Меня тогда удивило это худющее до неправдоподобия существо с острыми, как у грызуна зубами. У нее были черные волосы с модной стрижкой «паж», присмотревшись, я увидел, что это синтетический парик. Все остальное в ней тоже было какое-то не свое, словно у кого-то позаимствованное. Одно в ней было по-настоящему замечательно, это блестящие, едва ли ни сияющие, болотного цвета глаза с нарисованными над ними бровями.
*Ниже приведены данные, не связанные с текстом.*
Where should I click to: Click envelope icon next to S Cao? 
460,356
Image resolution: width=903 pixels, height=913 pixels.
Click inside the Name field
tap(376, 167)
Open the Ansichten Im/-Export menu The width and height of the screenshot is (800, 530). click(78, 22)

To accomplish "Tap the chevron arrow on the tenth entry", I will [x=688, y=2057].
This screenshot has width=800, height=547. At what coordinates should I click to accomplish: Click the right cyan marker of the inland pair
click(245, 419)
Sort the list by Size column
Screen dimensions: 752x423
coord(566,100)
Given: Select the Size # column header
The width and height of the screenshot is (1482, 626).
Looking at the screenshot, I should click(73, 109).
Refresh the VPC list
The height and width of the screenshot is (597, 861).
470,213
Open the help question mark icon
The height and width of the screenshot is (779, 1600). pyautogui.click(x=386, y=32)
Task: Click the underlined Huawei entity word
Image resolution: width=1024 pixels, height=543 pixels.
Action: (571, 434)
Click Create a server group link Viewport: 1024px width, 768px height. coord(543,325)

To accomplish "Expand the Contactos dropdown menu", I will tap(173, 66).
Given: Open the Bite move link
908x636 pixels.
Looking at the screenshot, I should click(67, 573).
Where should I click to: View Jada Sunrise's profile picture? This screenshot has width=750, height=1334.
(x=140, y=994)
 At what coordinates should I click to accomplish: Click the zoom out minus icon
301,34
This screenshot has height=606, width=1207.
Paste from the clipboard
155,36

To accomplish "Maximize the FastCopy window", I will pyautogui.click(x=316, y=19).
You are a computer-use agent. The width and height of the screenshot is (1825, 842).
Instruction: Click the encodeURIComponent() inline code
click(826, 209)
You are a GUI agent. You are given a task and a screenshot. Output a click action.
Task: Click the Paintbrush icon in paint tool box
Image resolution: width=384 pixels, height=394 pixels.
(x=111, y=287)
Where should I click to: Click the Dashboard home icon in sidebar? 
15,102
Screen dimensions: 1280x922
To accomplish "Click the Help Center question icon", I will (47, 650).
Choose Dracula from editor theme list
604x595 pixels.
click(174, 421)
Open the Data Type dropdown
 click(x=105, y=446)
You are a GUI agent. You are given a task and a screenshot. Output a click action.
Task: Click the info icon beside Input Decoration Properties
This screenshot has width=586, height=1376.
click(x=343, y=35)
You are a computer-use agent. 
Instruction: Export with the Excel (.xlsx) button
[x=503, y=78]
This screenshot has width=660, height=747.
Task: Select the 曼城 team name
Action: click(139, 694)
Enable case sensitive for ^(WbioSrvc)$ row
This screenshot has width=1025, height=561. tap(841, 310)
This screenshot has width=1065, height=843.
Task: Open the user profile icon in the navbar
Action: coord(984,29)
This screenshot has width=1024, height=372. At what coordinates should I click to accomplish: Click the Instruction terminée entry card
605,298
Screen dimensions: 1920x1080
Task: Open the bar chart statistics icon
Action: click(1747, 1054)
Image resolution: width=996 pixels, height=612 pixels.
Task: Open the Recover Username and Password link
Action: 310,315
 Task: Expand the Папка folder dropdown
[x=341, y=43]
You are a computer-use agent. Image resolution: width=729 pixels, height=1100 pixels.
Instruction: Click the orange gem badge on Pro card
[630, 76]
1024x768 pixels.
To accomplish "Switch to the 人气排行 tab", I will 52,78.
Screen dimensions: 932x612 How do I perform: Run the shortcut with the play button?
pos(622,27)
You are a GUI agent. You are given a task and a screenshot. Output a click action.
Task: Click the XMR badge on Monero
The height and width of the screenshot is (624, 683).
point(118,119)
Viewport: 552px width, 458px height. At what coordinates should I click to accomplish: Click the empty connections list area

Они казались огромными на бледном лице. Наверное, от того, что они были лишены ресниц. Я видел такие «лысые глаза» у детей, перенесших рентгеновское облучение.
Галя с ликующей радостью обняла Ли и неожиданно поцеловала в губы, крепко, в засос, при этом незаметно погладила ее грудь. Я видел, как Ли сомлела, мне знакомо было это ее состояние. С видимым усилием Ли освободилась из ее объятий и стала вытирать платком размазанную по губам помаду. А Галя, бегая глазами, затараторила:
– Что вы пьете? Коктейль? Да?! А, как называется? ‒ сразу несколько вопросов означали, что не надо отвечать ни на один, но я ответил:
– Название простое: «Б-52», – со значением сказал я. – Стратегический бомбардировщик, бомбовая нагрузка двадцать семь тонн. Аttention please[41], ключ на взлет, взлетаем. Это относится к вам, медам, ‒ от винта!..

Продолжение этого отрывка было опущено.